● **WORK TO BE COMPLETED**
Reproduce the lines below without changes, starting at the line containing "risk inspections (140, 730)" and ending at the line containing "089 /98 105 788 (113, 1094)", and leave the pictures out.

─── PROVIDED RECORDS

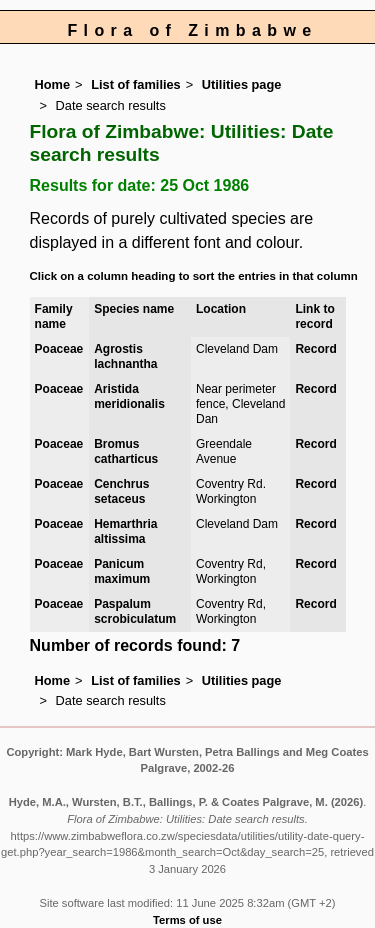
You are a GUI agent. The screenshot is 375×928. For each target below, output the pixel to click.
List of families (136, 84)
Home (53, 84)
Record (315, 349)
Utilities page (242, 84)
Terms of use (187, 920)
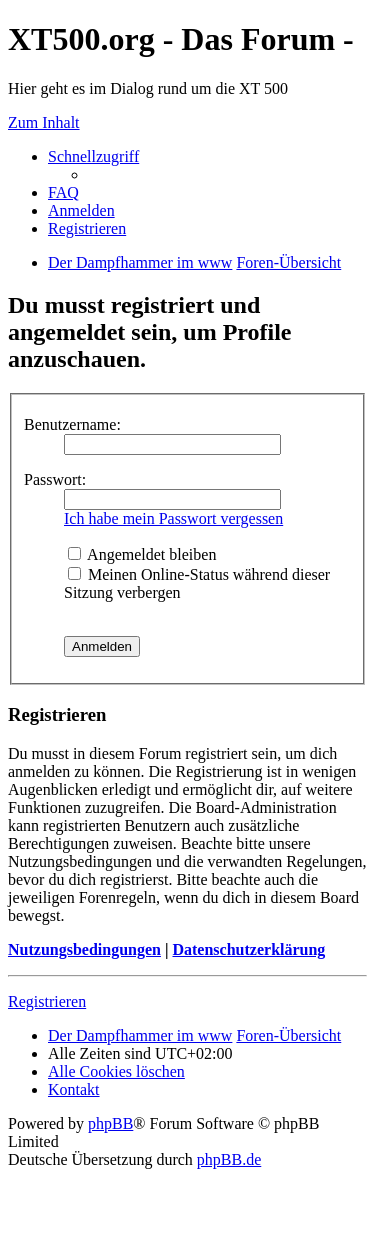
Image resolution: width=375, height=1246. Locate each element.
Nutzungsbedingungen (84, 949)
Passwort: (55, 479)
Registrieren (47, 1001)
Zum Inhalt (44, 122)
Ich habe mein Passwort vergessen (173, 518)
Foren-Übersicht (288, 1035)
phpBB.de (229, 1159)
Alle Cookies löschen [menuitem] (116, 1071)
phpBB (110, 1123)
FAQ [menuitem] (63, 192)
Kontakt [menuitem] (74, 1089)
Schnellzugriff (93, 156)
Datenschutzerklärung (248, 949)
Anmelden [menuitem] (81, 210)
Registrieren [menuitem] (87, 228)
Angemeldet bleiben (142, 554)
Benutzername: (72, 424)
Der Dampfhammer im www (140, 1035)
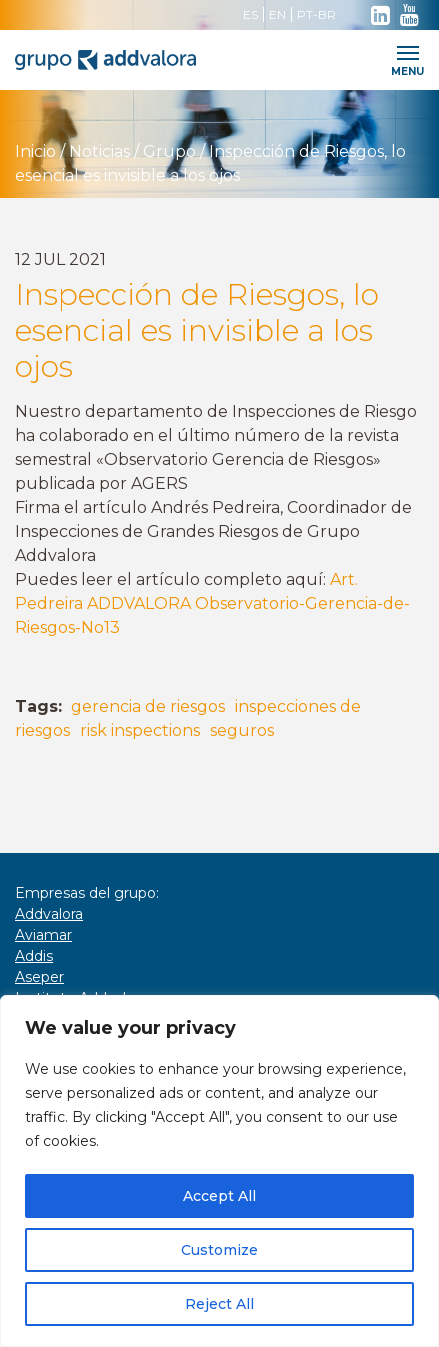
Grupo (169, 151)
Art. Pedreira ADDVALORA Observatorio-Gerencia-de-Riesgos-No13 (212, 603)
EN (277, 14)
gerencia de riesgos (148, 706)
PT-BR (316, 14)
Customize (219, 1250)
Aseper (39, 977)
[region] (219, 1171)
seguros (242, 730)
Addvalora (49, 914)
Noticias (99, 151)
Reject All (219, 1304)
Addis (34, 956)
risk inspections (140, 730)
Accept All (219, 1196)
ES (250, 14)
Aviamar (43, 935)
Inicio (35, 151)
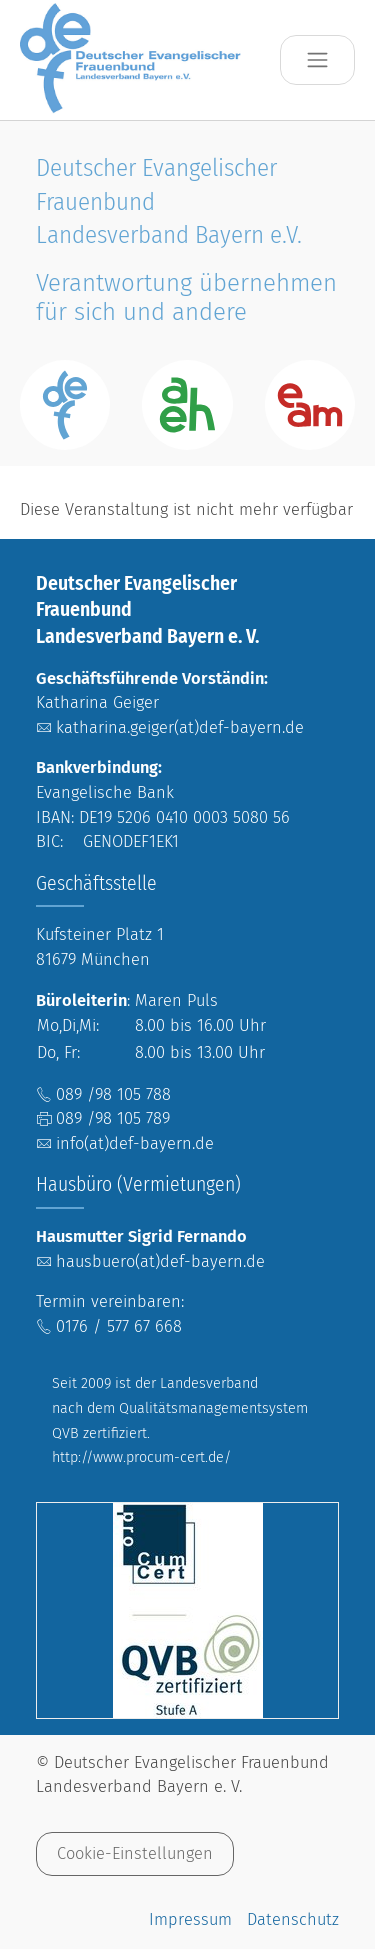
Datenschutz (293, 1919)
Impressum (190, 1919)
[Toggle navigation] (317, 60)
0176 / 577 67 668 (119, 1326)
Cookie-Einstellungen (135, 1853)
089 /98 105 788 (113, 1094)
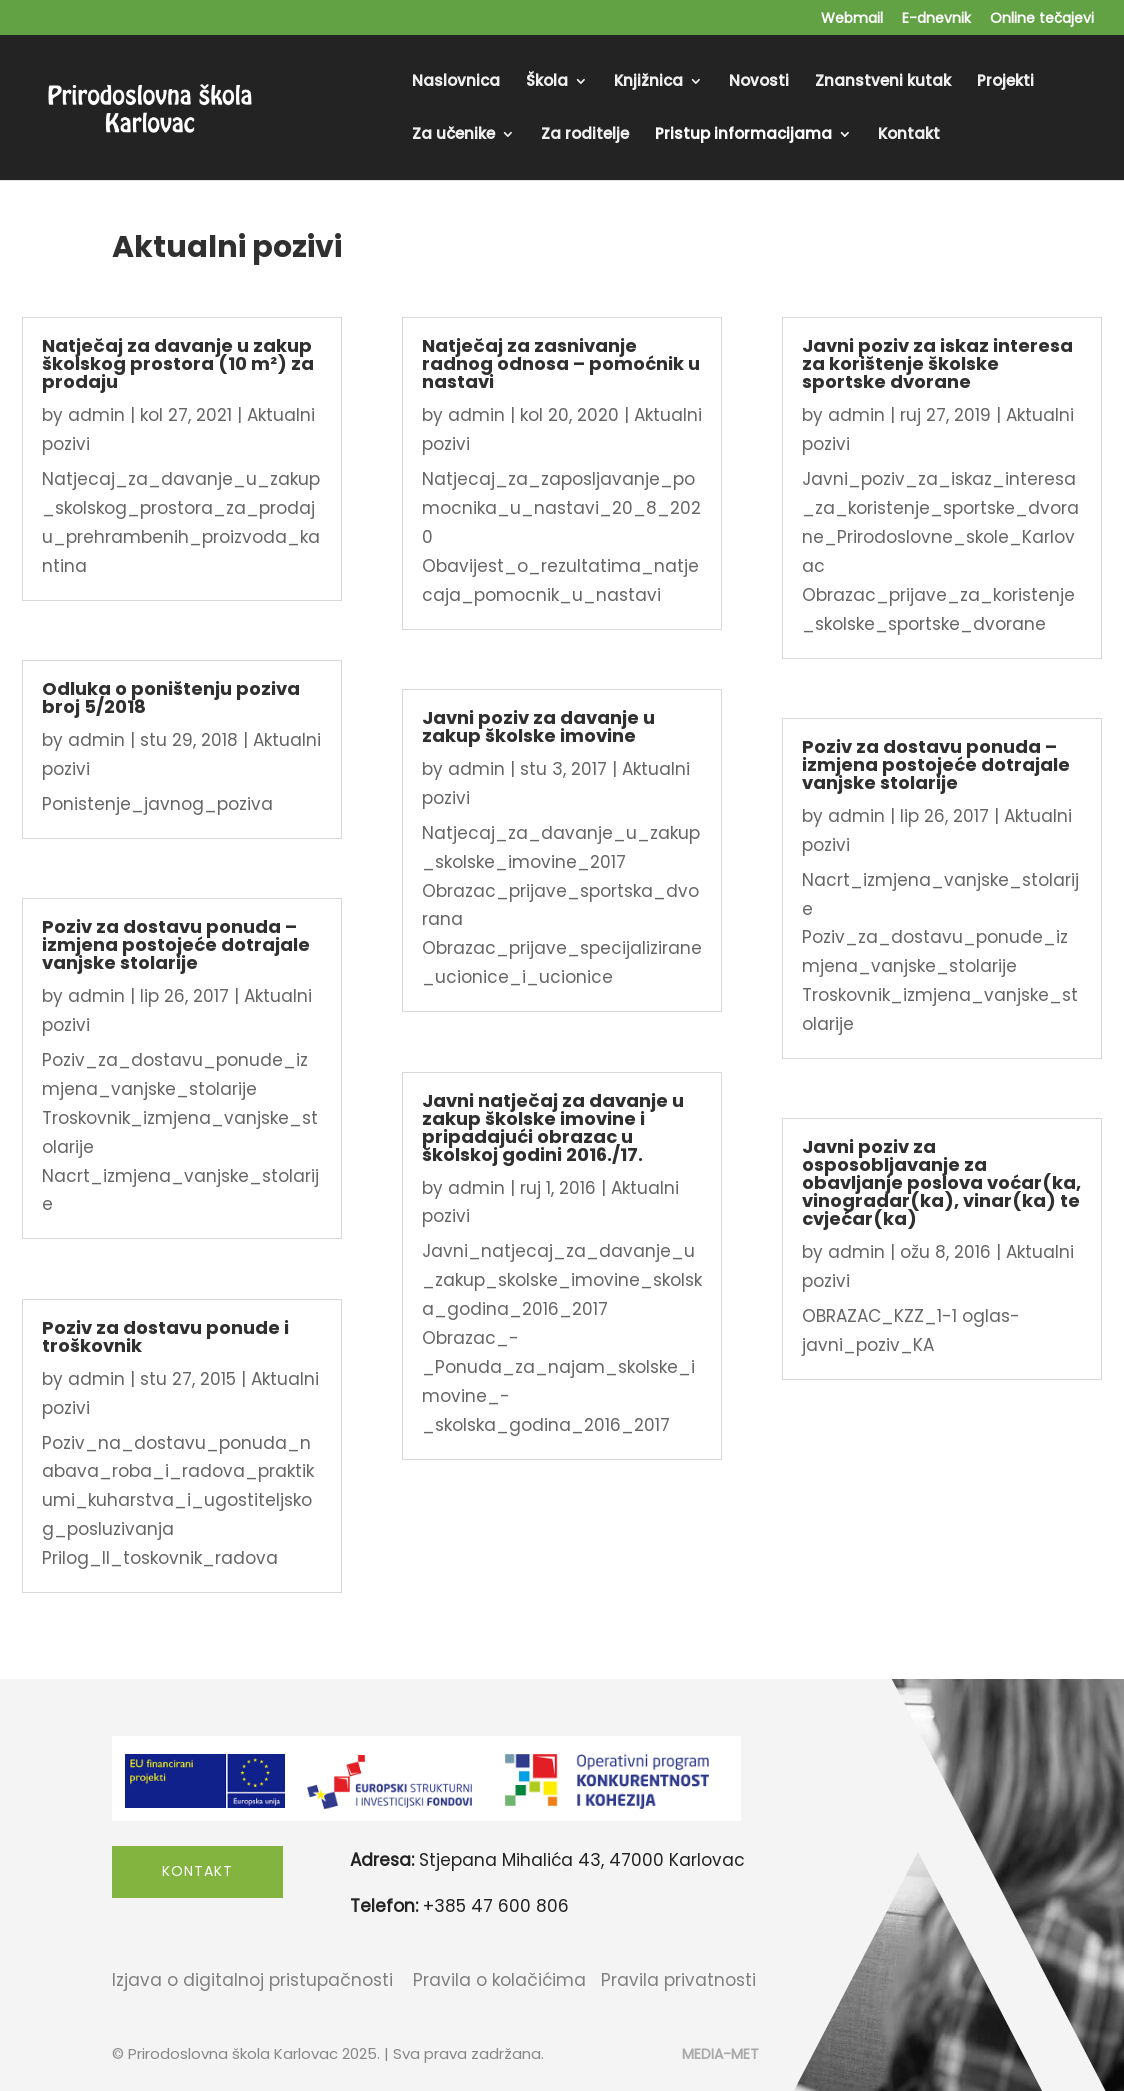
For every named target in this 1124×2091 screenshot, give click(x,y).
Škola (547, 82)
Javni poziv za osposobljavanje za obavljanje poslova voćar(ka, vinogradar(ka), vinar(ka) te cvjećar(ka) (941, 1182)
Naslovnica (456, 82)
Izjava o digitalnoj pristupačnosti (252, 1980)
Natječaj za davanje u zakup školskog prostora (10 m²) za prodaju (178, 363)
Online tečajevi (1042, 19)
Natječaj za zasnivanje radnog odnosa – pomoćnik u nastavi (561, 363)
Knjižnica (648, 82)
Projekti (1005, 82)
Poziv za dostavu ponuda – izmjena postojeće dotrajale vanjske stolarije (176, 944)
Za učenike (453, 135)
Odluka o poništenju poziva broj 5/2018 (171, 697)
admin (96, 415)
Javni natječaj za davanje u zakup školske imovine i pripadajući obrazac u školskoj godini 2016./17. (553, 1127)
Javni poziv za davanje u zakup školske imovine (538, 726)
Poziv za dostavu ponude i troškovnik (165, 1336)
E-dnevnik (936, 19)
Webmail (852, 19)
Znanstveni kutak (883, 82)
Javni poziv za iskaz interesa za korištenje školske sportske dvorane (937, 363)
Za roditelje (585, 135)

──────

● **EXERCISE OUTPUT**
risk inspections (140, 730)
Accept All (219, 1196)
ES (250, 14)
Aviamar (43, 935)
Inicio (35, 151)
Datenschutz (293, 1919)
Impressum (190, 1919)
[Toggle navigation] (317, 60)
0176 / 577 67 668 (119, 1326)
Cookie-Einstellungen (135, 1853)
089 /98 105 788 (113, 1094)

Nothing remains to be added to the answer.